─── Dataset records ───
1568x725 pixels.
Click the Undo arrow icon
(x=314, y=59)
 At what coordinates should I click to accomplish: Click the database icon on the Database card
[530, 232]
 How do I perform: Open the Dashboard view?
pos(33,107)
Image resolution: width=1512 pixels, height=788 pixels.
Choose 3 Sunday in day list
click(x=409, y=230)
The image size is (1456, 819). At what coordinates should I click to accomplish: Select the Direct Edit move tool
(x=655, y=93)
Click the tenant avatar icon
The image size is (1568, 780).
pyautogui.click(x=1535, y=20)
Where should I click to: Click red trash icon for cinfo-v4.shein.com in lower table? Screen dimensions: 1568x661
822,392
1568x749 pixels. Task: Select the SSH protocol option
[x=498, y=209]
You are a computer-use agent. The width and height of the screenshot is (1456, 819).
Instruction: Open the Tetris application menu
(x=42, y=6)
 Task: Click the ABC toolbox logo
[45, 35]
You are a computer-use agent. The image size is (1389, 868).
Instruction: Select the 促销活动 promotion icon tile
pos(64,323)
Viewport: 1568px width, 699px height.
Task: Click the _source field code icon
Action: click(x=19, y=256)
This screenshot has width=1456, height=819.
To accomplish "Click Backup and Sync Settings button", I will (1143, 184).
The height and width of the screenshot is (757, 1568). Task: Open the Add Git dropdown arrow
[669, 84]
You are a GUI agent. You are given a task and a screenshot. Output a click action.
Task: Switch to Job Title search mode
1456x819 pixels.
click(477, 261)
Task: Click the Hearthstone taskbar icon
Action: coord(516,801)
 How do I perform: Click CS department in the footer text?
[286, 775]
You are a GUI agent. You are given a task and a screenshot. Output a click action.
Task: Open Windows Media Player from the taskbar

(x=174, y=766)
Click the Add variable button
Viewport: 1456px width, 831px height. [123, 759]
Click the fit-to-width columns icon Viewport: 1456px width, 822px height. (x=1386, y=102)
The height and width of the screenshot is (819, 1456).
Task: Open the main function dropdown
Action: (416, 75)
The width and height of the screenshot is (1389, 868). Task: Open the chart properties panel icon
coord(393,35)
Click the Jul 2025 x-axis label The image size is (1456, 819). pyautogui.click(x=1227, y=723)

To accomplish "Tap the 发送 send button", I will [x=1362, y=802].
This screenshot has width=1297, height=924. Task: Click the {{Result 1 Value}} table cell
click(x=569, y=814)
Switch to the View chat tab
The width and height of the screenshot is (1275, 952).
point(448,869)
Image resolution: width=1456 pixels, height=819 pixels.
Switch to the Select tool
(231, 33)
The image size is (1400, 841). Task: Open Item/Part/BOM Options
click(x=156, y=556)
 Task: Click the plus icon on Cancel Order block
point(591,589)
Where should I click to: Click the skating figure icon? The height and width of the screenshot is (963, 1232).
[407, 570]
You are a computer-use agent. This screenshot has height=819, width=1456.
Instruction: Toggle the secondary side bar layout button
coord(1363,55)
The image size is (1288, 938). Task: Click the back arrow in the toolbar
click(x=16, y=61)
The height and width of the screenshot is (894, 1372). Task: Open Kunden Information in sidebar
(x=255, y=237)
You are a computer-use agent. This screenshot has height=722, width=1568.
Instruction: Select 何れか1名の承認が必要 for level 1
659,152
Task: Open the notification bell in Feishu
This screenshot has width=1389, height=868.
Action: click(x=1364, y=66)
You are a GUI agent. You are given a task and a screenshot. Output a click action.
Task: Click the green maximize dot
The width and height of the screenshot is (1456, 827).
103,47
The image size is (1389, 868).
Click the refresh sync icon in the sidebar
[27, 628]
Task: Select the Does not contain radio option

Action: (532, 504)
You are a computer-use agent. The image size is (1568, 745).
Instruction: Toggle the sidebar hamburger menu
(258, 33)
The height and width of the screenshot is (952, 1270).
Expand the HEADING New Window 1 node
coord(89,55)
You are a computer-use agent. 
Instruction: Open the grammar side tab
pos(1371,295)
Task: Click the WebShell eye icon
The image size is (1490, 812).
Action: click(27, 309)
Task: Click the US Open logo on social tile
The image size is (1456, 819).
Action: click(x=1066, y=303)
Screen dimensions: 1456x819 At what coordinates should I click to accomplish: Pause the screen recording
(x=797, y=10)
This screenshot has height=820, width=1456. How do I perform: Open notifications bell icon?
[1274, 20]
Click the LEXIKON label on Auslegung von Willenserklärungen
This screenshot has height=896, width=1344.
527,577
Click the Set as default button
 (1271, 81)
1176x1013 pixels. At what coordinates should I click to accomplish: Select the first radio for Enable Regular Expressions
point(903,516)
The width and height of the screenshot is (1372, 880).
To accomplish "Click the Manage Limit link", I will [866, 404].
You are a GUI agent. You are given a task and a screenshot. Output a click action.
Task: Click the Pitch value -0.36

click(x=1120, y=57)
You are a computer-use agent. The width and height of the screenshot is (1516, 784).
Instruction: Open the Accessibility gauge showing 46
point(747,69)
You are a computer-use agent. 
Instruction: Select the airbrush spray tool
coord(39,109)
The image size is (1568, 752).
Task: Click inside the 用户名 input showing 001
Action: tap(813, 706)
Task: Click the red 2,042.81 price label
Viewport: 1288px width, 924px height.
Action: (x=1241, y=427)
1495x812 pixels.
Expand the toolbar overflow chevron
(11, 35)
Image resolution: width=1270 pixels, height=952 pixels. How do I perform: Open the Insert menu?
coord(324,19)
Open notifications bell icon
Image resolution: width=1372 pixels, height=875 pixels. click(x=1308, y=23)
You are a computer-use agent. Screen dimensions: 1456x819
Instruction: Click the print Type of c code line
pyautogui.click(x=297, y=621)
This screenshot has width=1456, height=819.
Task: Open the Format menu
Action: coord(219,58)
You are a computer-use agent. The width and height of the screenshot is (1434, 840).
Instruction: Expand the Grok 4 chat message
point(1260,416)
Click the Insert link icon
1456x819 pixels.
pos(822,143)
───
The records shown earlier should all be returned verbatim.

» Response to the task
1568x725 pixels.
Click the Undo arrow icon
(x=314, y=59)
 At what coordinates should I click to accomplish: Click the database icon on the Database card
[530, 232]
 How do I perform: Open the Dashboard view?
pos(33,107)
Image resolution: width=1512 pixels, height=788 pixels.
Choose 3 Sunday in day list
click(x=409, y=230)
The image size is (1456, 819). At what coordinates should I click to accomplish: Select the Direct Edit move tool
(x=655, y=93)
Click the tenant avatar icon
The image size is (1568, 780).
pyautogui.click(x=1535, y=20)
Where should I click to: Click red trash icon for cinfo-v4.shein.com in lower table? Screen dimensions: 1568x661
822,392
1568x749 pixels. Task: Select the SSH protocol option
[x=498, y=209]
You are a computer-use agent. The width and height of the screenshot is (1456, 819).
Instruction: Open the Tetris application menu
(x=42, y=6)
 Task: Click the ABC toolbox logo
[45, 35]
You are a computer-use agent. The image size is (1389, 868).
Instruction: Select the 促销活动 promotion icon tile
pos(64,323)
Viewport: 1568px width, 699px height.
Task: Click the _source field code icon
Action: click(x=19, y=256)
This screenshot has width=1456, height=819.
To accomplish "Click Backup and Sync Settings button", I will (1143, 184).
The height and width of the screenshot is (757, 1568). Task: Open the Add Git dropdown arrow
[669, 84]
You are a GUI agent. You are given a task and a screenshot. Output a click action.
Task: Switch to Job Title search mode
1456x819 pixels.
click(477, 261)
Task: Click the Hearthstone taskbar icon
Action: coord(516,801)
 How do I perform: Click CS department in the footer text?
[286, 775]
You are a GUI agent. You are given a task and a screenshot. Output a click action.
Task: Open Windows Media Player from the taskbar

(x=174, y=766)
Click the Add variable button
Viewport: 1456px width, 831px height. [123, 759]
Click the fit-to-width columns icon Viewport: 1456px width, 822px height. (x=1386, y=102)
The height and width of the screenshot is (819, 1456).
Task: Open the main function dropdown
Action: (416, 75)
The width and height of the screenshot is (1389, 868). Task: Open the chart properties panel icon
coord(393,35)
Click the Jul 2025 x-axis label The image size is (1456, 819). pyautogui.click(x=1227, y=723)

To accomplish "Tap the 发送 send button", I will [x=1362, y=802].
This screenshot has width=1297, height=924. Task: Click the {{Result 1 Value}} table cell
click(x=569, y=814)
Switch to the View chat tab
The width and height of the screenshot is (1275, 952).
point(448,869)
Image resolution: width=1456 pixels, height=819 pixels.
Switch to the Select tool
(231, 33)
The image size is (1400, 841). Task: Open Item/Part/BOM Options
click(x=156, y=556)
 Task: Click the plus icon on Cancel Order block
point(591,589)
Where should I click to: Click the skating figure icon? The height and width of the screenshot is (963, 1232).
[407, 570]
You are a computer-use agent. This screenshot has height=819, width=1456.
Instruction: Toggle the secondary side bar layout button
coord(1363,55)
The image size is (1288, 938). Task: Click the back arrow in the toolbar
click(x=16, y=61)
The height and width of the screenshot is (894, 1372). Task: Open Kunden Information in sidebar
(x=255, y=237)
You are a computer-use agent. This screenshot has height=722, width=1568.
Instruction: Select 何れか1名の承認が必要 for level 1
659,152
Task: Open the notification bell in Feishu
This screenshot has width=1389, height=868.
Action: click(x=1364, y=66)
You are a GUI agent. You are given a task and a screenshot. Output a click action.
Task: Click the green maximize dot
The width and height of the screenshot is (1456, 827).
103,47
The image size is (1389, 868).
Click the refresh sync icon in the sidebar
[27, 628]
Task: Select the Does not contain radio option

Action: (532, 504)
You are a computer-use agent. The image size is (1568, 745).
Instruction: Toggle the sidebar hamburger menu
(258, 33)
The height and width of the screenshot is (952, 1270).
Expand the HEADING New Window 1 node
coord(89,55)
You are a computer-use agent. 
Instruction: Open the grammar side tab
pos(1371,295)
Task: Click the WebShell eye icon
The image size is (1490, 812).
Action: click(27, 309)
Task: Click the US Open logo on social tile
The image size is (1456, 819).
Action: click(x=1066, y=303)
Screen dimensions: 1456x819 At what coordinates should I click to accomplish: Pause the screen recording
(x=797, y=10)
This screenshot has height=820, width=1456. How do I perform: Open notifications bell icon?
[1274, 20]
Click the LEXIKON label on Auslegung von Willenserklärungen
This screenshot has height=896, width=1344.
527,577
Click the Set as default button
 (1271, 81)
1176x1013 pixels. At what coordinates should I click to accomplish: Select the first radio for Enable Regular Expressions
point(903,516)
The width and height of the screenshot is (1372, 880).
To accomplish "Click the Manage Limit link", I will [866, 404].
You are a GUI agent. You are given a task and a screenshot. Output a click action.
Task: Click the Pitch value -0.36

click(x=1120, y=57)
You are a computer-use agent. The width and height of the screenshot is (1516, 784).
Instruction: Open the Accessibility gauge showing 46
point(747,69)
You are a computer-use agent. 
Instruction: Select the airbrush spray tool
coord(39,109)
The image size is (1568, 752).
Task: Click inside the 用户名 input showing 001
Action: tap(813, 706)
Task: Click the red 2,042.81 price label
Viewport: 1288px width, 924px height.
Action: (x=1241, y=427)
1495x812 pixels.
Expand the toolbar overflow chevron
(11, 35)
Image resolution: width=1270 pixels, height=952 pixels. How do I perform: Open the Insert menu?
coord(324,19)
Open notifications bell icon
Image resolution: width=1372 pixels, height=875 pixels. click(x=1308, y=23)
You are a computer-use agent. Screen dimensions: 1456x819
Instruction: Click the print Type of c code line
pyautogui.click(x=297, y=621)
This screenshot has width=1456, height=819.
Task: Open the Format menu
Action: coord(219,58)
You are a computer-use agent. The width and height of the screenshot is (1434, 840).
Instruction: Expand the Grok 4 chat message
point(1260,416)
Click the Insert link icon
1456x819 pixels.
pos(822,143)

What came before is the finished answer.